** THE EXERCISE **
Format the lines of the records below as a JSON list of strings, one string per line, skipping blank lines and leaving out the pictures.

** EXERCISE MATERIAL **
╔══

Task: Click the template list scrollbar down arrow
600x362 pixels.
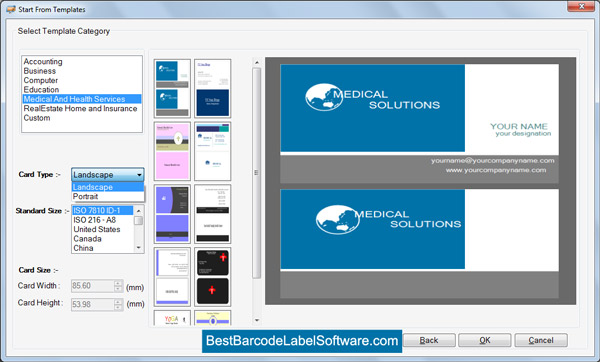Action: [257, 320]
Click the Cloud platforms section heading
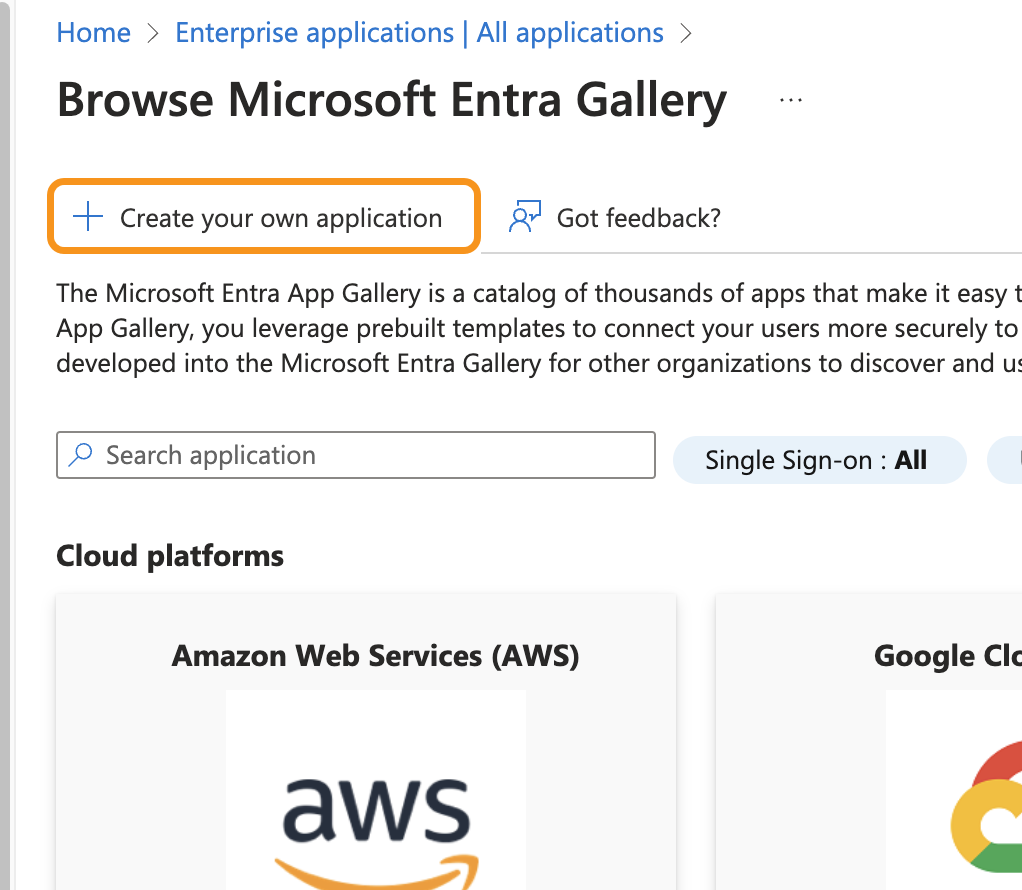Screen dimensions: 1022x890 (x=170, y=556)
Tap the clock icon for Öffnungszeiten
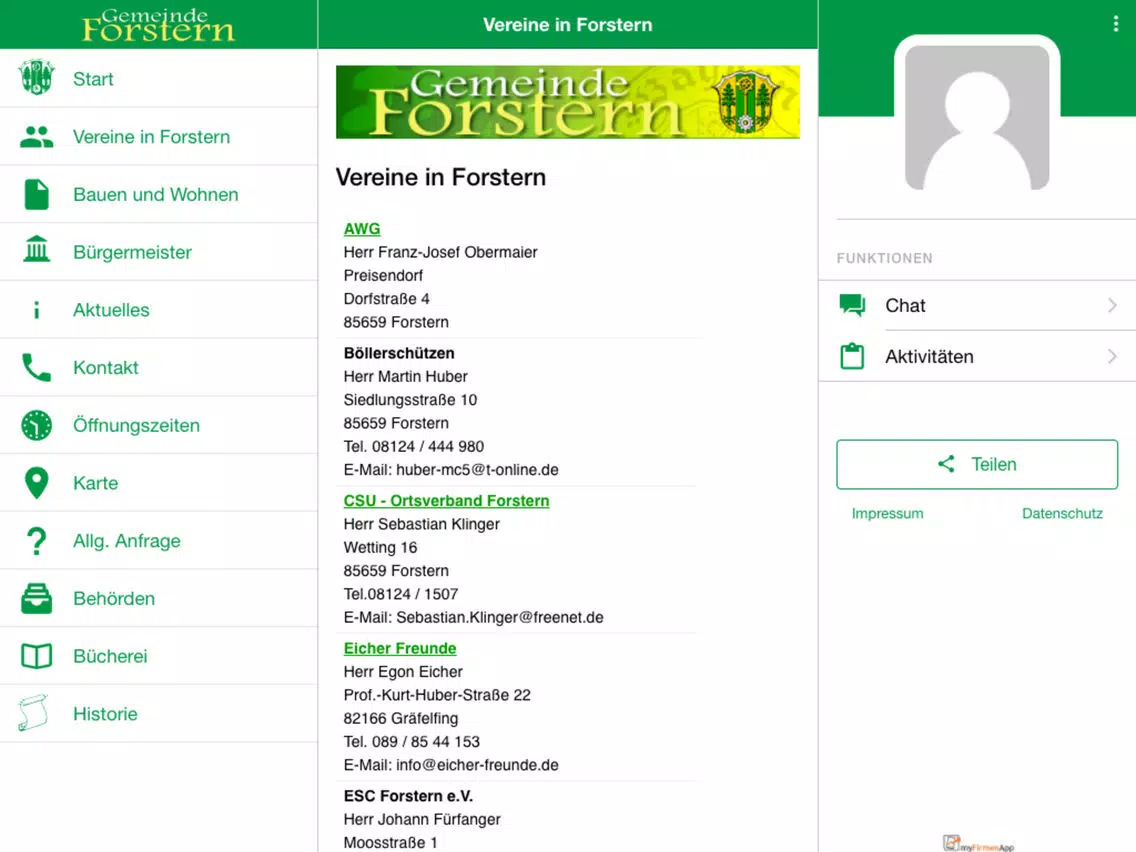The image size is (1136, 852). [36, 425]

╚══

** EXERCISE RESPONSE **
[
  "Task: Click the template list scrollbar down arrow",
  "600x362 pixels.",
  "Action: [257, 320]",
  "Click the Cloud platforms section heading",
  "Screen dimensions: 1022x890 (x=170, y=556)",
  "Tap the clock icon for Öffnungszeiten",
  "The image size is (1136, 852). [36, 425]"
]